── EXCERPTED PASSAGE ──

Youngkin believes his administration has taken a “very commonsense approach” while also respecting the dignity of the kids and families.

“We are having to correct, I think, a big mistake,” Youngkin said, “which was previous policies that excluded parents from these decisions. And so, that is a change and I think it’s an important one to make.”

According to Virginia’s Department of Education, the new policies zero in on principles such as: schools respecting the values and beliefs of parents; schools deferring to parents to make the best decisions with respect to their children; schools keeping parents informed on their children’s well-being; and serving the needs of all students through involving the parents.

The model policies include a breakdown of the phrase “transgender student” as “a public school student whose parent has requested in writing, due to their child’s persistent and sincere belief that his or her gender differs with his or her sex, that their child be so identified while at school.”

Students who are 18 years of age or older, or under the age of 18 and emancipated, are considered an “eligible student.”

In a scenario where kids are afraid to tell their parents about the desire to change their identity, Youngkin emphasizes the need for trust, while keeping parents on the frontline of these important decisions.

“I think they [kids] need to trust their parents,” he said, “parents love their children, they’ve loved them from before they were born and I have asked students to trust their parents, and this is a moment also where good counseling and a good teacher relationship can help engage with parents.”

Youngkin continued, “This is a team, but parents have to be at the center of it. I also believe this is a moment for us to step back and recognize that the moment that we begin to push parents out of families, out of decisions around Virginia of whether they wear masks or not, or whether the materials are appropriate for school, or in these most important decisions in their children’s lives, I think we have all of a sudden taken a step so far out of bounds of what family dynamics must be. Where parents [are] deeply engaged in their kids’ lives. This is a moment for us to step back and I think right or wrong, and the wrong was to exclude parents from these decisions.”

“Your parents will be involved,” Youngkin affirmed. “And if your parents in fact acknowledge and support an accommodation for you, then the accommodation shall be made. But at the end of the day, it is clear that parents have to be engaged and kids can’t make these decisions without them.”

───

§ **SET TASKS**
• a. In the passage on Virginia's model school policies, who counts as an "eligible student"?
• b. Put this sentence from the passage on Virginia's model school policies into Spanish: "In a scenario where kids are afraid to tell their parents about the desire to change their identity, Youngkin emphasizes the need for trust, while keeping parents on the frontline of these important decisions."
• c. From the passage on Virginia's model school policies, print the part that opens with the words containing "In a scenario" and closes with "these important decisions.".

── DATA EXTRACT ──

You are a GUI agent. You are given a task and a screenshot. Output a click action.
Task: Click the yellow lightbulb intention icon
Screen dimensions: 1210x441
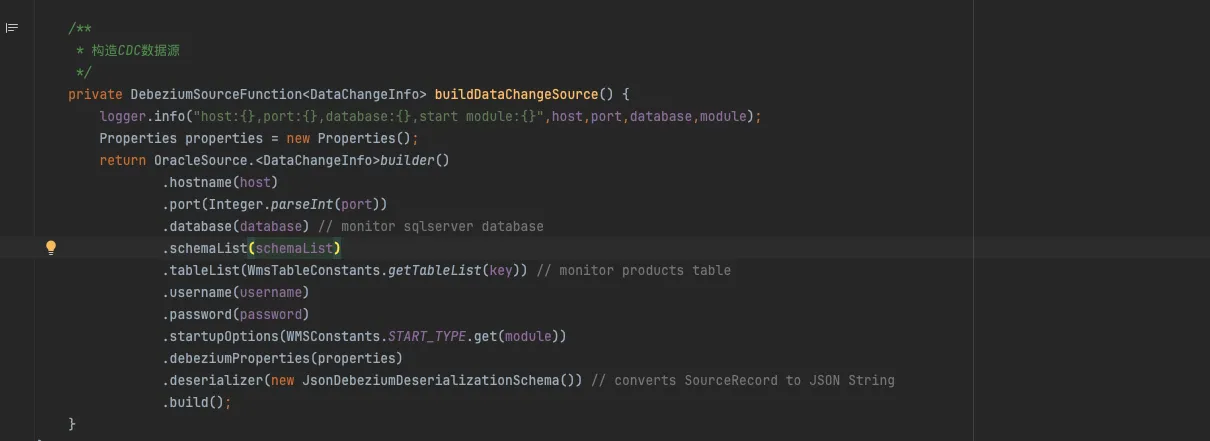coord(51,248)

───

§ **ANSWERS TO THE EXERCISE**
• a. Students who are 18 years of age or older, or under the age of 18 and emancipated.

• b. En un escenario en el que los niños tienen miedo de contarles a sus padres su deseo de cambiar de identidad, Youngkin enfatiza la necesidad de confianza, al tiempo que mantiene a los padres en la primera línea de estas decisiones importantes.

• c.
In a scenario where kids are afraid to tell their parents about the desire to change their identity, Youngkin emphasizes the need for trust, while keeping parents on the frontline of these important decisions.